> _Exercise details_: Each line of the listing where the string "computer" appears is to be identified and copied.

> _Data provided_:
+ + + + +
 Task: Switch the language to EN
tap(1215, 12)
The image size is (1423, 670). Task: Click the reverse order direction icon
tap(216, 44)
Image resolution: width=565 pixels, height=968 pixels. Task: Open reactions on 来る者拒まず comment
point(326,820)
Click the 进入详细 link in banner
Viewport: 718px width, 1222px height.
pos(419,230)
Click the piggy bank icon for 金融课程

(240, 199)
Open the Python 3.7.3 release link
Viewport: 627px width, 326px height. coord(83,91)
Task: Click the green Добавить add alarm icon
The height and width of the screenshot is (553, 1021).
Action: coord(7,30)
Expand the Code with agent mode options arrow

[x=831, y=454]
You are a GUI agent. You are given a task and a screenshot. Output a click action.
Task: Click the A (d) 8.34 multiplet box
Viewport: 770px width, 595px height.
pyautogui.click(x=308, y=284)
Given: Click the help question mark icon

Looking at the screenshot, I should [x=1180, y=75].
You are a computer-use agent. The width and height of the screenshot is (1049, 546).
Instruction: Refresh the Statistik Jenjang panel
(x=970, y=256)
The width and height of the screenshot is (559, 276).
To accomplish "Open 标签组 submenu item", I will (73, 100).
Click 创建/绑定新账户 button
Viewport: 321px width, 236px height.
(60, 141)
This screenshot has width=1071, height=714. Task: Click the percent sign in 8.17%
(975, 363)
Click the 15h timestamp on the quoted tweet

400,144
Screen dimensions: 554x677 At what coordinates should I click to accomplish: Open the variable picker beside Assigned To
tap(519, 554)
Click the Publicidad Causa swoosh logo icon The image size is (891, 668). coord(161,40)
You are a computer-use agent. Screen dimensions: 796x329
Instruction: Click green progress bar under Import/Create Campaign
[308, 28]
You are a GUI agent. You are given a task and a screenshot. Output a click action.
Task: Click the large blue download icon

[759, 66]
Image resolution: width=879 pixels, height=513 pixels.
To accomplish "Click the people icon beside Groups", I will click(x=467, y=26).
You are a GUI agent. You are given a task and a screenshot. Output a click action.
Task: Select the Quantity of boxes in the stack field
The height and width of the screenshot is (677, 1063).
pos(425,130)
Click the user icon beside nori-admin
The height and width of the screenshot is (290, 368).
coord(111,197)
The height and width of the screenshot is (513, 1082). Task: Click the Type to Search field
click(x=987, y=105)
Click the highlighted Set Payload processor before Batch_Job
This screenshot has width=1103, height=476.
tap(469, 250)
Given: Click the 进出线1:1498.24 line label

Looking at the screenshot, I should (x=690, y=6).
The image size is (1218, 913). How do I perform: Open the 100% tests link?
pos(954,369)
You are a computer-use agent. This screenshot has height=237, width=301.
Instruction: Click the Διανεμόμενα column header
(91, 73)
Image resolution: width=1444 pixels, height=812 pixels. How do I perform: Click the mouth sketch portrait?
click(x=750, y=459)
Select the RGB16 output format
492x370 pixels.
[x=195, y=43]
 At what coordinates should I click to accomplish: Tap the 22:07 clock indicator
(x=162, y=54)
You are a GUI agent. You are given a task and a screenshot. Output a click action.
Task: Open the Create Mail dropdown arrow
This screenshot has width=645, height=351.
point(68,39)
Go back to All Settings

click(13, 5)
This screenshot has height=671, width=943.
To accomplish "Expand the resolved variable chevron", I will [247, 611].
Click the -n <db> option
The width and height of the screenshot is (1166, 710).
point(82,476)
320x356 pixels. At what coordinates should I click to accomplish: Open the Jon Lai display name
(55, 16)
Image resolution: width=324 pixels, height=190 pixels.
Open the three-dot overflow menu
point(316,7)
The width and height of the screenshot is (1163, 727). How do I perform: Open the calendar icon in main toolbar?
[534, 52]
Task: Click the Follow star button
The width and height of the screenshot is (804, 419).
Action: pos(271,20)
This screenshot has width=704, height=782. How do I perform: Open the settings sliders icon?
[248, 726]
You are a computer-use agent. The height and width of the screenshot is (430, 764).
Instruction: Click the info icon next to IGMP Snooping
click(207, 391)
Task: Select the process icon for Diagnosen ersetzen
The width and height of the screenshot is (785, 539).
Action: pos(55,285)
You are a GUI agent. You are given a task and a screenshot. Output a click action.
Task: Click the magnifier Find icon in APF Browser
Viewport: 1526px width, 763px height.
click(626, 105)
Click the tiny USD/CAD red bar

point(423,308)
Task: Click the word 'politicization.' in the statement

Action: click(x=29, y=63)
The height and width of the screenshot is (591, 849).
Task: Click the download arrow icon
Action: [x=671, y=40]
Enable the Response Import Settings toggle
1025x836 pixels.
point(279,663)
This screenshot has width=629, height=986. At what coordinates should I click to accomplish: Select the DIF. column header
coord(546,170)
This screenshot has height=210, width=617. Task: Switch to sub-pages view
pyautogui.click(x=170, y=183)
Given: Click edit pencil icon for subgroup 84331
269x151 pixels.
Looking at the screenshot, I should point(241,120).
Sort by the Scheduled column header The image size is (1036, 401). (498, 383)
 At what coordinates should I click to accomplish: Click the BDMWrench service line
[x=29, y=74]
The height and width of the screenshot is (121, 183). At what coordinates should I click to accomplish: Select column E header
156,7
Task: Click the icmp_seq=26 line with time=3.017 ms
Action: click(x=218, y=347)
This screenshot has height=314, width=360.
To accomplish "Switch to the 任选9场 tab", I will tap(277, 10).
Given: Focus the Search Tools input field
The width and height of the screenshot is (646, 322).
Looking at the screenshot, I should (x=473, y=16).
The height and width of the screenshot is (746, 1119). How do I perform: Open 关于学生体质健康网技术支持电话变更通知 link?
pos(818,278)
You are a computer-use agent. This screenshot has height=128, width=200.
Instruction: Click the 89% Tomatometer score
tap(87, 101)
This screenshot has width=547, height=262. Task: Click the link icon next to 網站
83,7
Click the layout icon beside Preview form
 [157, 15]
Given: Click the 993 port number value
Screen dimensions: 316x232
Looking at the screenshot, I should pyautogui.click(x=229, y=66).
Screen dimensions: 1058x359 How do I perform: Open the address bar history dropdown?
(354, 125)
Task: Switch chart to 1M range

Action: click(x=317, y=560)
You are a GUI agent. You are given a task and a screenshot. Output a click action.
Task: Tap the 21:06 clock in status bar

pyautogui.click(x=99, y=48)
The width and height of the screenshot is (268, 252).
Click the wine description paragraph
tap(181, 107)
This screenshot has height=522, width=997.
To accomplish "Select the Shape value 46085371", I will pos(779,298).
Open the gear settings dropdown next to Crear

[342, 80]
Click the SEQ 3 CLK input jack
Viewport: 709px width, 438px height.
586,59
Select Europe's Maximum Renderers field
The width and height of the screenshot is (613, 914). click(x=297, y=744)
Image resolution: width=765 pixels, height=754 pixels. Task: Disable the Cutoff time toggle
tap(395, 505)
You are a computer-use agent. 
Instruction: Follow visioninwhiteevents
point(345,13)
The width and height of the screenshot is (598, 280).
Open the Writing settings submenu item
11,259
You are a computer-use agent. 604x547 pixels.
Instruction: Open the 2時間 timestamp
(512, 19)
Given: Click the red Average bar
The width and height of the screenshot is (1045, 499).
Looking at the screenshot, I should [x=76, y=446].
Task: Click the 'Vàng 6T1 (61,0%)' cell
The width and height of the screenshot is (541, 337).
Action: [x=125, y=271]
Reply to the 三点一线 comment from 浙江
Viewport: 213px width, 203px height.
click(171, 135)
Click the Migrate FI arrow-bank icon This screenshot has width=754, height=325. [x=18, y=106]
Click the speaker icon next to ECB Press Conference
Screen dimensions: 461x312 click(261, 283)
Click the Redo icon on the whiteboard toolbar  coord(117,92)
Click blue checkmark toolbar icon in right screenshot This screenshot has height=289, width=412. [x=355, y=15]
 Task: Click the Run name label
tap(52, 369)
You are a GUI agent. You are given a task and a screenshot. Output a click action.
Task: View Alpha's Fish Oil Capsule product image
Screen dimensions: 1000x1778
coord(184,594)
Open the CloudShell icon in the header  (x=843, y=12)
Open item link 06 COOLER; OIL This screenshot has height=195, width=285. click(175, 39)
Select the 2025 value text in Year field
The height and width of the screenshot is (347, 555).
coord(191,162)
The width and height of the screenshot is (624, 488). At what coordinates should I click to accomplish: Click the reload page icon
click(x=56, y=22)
+ + + + +
> _Written reply_:
You are a computer-use agent. The width and height of the screenshot is (1049, 546).
You are a computer-use agent. Screen dimensions: 796x329
You are a computer-use agent. This screenshot has height=237, width=301.
You are a computer-use agent. The height and width of the screenshot is (430, 764).
You are a computer-use agent. This screenshot has height=128, width=200.
You are a computer-use agent. 
You are a computer-use agent. 604x547 pixels.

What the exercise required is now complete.